The path to tuber technicolor began 15 years ago, when Manuel and his father, a fellow agronomist and conservationist, visited Andean communities and gathered 350 native potato varieties with different flavors and textures and thousands of years of regional history. When Manuel observed that pigmentation was linked to nutritional value, he started playing genetic matchmaker. He cross-pollinated ultra-pigmented varieties by hand (“I transfer the pollen from A to B”) and thereby intensified the color generationally with a simple method possibly used for millennia. In creating biofortified potatoes rich in vitamin C, iron, zinc, and antioxidants, he believes he can combat illness and childhood malnutrition, prevalent in remote villages. Even the peels are vitamin C-packed, a fact, Manuel says, that surprises most. “Two years ago, we had a red potato that looked like a beet,” he tells us proudly. According to Manuel, beet-red potatoes are high in beta-carotenes, while their purple cousins contain anthocyanins, thought to prevent ocular disease and cancer, respectively.

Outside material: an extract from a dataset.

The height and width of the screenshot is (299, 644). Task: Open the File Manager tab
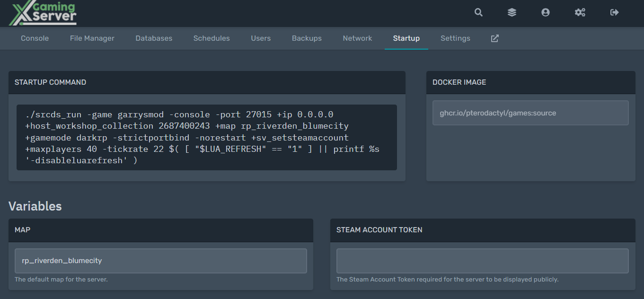pyautogui.click(x=92, y=38)
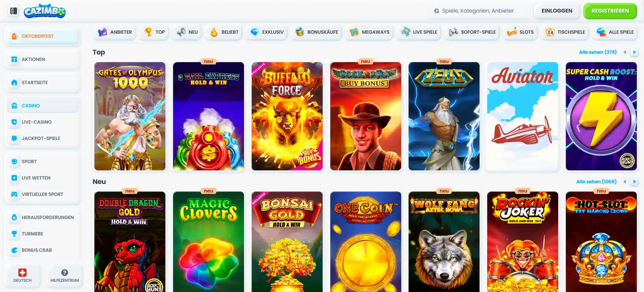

His efforts in rescuing dwindling varieties and revaluing Andean crops were not always recognized. Locally, people tend to favor big and bland peeling-friendly potatoes, with little nutritional content. Manuel’s tubers can be vibrant and intricate, looking more 3D-printed than naturally grown, which initially garnered him strange looks at markets. His varieties include the leona negra (black lioness), puma maki (puma’s paw), and kachunwakachi, which resembles the love child of a potato and a pine cone. Its Quechua name means “make the daughter-in-law cry” because peeling it can be arduous (and emotional). Kitchen knives aside, bringing back native species from obscurity and encouraging their widespread cultivation is essential, not only for nutrition, culinary innovation, and cultural heritage but also for a changing climate. “If you have diversity, there’s certain varieties that tolerate changes—that can survive pests, diseases, droughts, frost,” Manuel explains.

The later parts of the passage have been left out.